#### Text block
So the primary theme of TSK is the cultivation of non-conceptual states with awareness. There is not only the experience but also – necessarily – the recognition of this focal setting. In order to be pervasive, this non-conceptuality would operate in terms of temporal, spatial and reflective acuity – in other words, time, space and knowledge.
From the standpoint of TSK, the imbalance that we experience in our lives results from the domination of our mental and emotive processes by conceptual thinking not being balanced in some way with non-conceptual perspectives on our circumstance and the specific activities of living.
“Cracks” in the Ordinary Experience of Time
When Tarthang Tulku writes about “Time stage-3,” this is a perspective of time that is not based in conceptual thinking processes. If we try to imagine, using concepts, undifferentiated time where there is no before or after, where past, present and future are equally present, it is very difficult to do. We tend to think that it is nonsense. In one way, that is perfectly true, because to the conceptual frame of reference, time is linear and any suggestion otherwise has no integrity. If our experience overall completely matched that scheme of things, then there would be no point in pursing this subject. However, Kramer’s experience is merely one example of numerous examples suggesting that the conceptual framework has “cracks.” So then the question is, what is it that is showing through those cracks?
Kramer described an experience where his watch showed one thing and his internal sense of time showed another. He had lost – for a while – a sense of the forward motion of time. As he put it, “I lost touch with past and future as I became engulfed by the present.”9 What this suggests is that our perception of time has a great deal of flexibility.

#### Given problem A
Answer these from the TSK passage:
(i) What three things are named as the terms in which non-conceptuality would operate?
(ii) What name does Tarthang Tulku give to a perspective of time not based in conceptual thinking?
(iii) In Kramer's experience, what showed one thing while his internal sense of time showed another?
#### Given problem B
Reproduce the TSK passage word for word, from "From the standpoint" to "activities of living.".
The lines after this come from a different source.

#### Recorded information
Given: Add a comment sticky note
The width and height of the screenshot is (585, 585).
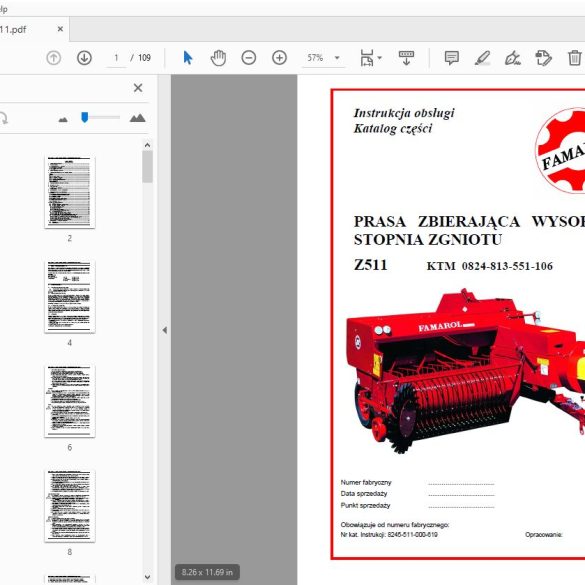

#### Answer A
(i) Time, space and knowledge.
(ii) "Time stage-3."
(iii) His watch.

#### Answer B
From the standpoint of TSK, the imbalance that we experience in our lives results from the domination of our mental and emotive processes by conceptual thinking not being balanced in some way with non-conceptual perspectives on our circumstance and the specific activities of living.